_Task description_
Going down the data below, set down exactly the line with "Send us an email (188, 1915)" and each line after it through the line with "J'EN PROFITE (63, 1316)"; no other lines.

═══ Data provided

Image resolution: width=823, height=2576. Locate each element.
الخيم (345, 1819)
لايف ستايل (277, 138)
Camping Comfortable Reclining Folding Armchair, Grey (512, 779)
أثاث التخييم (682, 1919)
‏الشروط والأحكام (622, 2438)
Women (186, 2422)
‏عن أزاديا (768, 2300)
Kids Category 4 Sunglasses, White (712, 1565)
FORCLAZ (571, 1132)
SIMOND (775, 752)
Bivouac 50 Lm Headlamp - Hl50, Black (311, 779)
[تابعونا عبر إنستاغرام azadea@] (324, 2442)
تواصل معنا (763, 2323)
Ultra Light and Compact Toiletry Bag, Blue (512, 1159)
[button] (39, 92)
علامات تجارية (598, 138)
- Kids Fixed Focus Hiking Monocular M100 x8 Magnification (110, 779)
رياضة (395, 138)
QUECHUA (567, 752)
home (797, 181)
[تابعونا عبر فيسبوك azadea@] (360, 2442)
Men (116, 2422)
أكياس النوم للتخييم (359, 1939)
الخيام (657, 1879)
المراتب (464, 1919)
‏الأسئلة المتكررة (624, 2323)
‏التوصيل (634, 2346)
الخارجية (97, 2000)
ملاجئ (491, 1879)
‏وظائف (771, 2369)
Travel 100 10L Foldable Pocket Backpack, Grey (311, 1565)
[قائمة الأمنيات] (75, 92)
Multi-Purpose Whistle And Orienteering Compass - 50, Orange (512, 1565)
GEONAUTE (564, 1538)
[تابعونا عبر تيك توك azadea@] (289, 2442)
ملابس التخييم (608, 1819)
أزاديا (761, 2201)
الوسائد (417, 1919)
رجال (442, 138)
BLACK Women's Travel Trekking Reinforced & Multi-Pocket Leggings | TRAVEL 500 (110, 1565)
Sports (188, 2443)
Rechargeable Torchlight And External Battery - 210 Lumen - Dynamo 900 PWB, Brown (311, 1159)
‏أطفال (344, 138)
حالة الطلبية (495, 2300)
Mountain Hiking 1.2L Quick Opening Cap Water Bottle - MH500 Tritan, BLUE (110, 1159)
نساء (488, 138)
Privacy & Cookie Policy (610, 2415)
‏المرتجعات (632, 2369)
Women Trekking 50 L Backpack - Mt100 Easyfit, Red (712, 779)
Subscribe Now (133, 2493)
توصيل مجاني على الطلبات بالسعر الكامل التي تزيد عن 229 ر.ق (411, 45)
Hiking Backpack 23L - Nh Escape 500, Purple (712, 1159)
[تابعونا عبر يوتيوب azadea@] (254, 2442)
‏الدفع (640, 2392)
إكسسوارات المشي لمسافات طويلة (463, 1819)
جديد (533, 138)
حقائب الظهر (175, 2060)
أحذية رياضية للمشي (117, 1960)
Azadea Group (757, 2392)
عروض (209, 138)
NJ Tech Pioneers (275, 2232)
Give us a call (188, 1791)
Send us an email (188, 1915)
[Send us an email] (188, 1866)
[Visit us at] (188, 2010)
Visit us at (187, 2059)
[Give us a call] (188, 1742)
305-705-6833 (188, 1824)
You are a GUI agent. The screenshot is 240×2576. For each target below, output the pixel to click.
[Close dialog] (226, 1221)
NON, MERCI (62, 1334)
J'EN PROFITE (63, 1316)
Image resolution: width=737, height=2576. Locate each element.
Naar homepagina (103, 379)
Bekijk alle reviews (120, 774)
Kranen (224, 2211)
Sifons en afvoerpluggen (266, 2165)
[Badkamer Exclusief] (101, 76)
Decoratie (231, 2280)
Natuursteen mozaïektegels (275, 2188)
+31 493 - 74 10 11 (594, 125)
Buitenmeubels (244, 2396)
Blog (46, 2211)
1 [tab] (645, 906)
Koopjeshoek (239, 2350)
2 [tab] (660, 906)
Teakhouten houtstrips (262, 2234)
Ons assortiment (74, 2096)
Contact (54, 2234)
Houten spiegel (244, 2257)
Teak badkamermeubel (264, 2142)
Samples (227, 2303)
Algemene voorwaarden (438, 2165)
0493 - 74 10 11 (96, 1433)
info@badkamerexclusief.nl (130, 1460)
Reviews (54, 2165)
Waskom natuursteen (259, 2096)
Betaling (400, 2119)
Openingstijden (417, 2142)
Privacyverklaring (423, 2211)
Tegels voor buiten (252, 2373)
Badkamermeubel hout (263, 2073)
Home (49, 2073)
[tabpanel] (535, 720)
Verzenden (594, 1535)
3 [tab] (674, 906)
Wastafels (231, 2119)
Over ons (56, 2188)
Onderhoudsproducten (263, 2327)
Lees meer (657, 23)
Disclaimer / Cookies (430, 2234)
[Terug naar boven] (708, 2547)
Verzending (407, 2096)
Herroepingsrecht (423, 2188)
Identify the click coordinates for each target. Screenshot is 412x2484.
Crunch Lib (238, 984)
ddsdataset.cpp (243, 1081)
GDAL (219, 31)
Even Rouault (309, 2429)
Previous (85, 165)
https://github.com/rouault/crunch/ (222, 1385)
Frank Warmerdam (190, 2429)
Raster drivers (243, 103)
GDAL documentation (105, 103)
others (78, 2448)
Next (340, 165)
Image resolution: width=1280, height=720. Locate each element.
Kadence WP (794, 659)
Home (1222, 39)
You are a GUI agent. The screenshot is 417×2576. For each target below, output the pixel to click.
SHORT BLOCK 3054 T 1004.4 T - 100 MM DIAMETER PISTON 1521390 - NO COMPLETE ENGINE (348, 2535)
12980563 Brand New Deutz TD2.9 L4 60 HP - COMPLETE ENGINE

══════

_Exercise answer_
Send us an email (188, 1915)
[Send us an email] (188, 1866)
[Visit us at] (188, 2010)
Visit us at (187, 2059)
[Give us a call] (188, 1742)
305-705-6833 (188, 1824)
You are a GUI agent. The screenshot is 240×2576. For each target below, output the pixel to click.
[Close dialog] (226, 1221)
NON, MERCI (62, 1334)
J'EN PROFITE (63, 1316)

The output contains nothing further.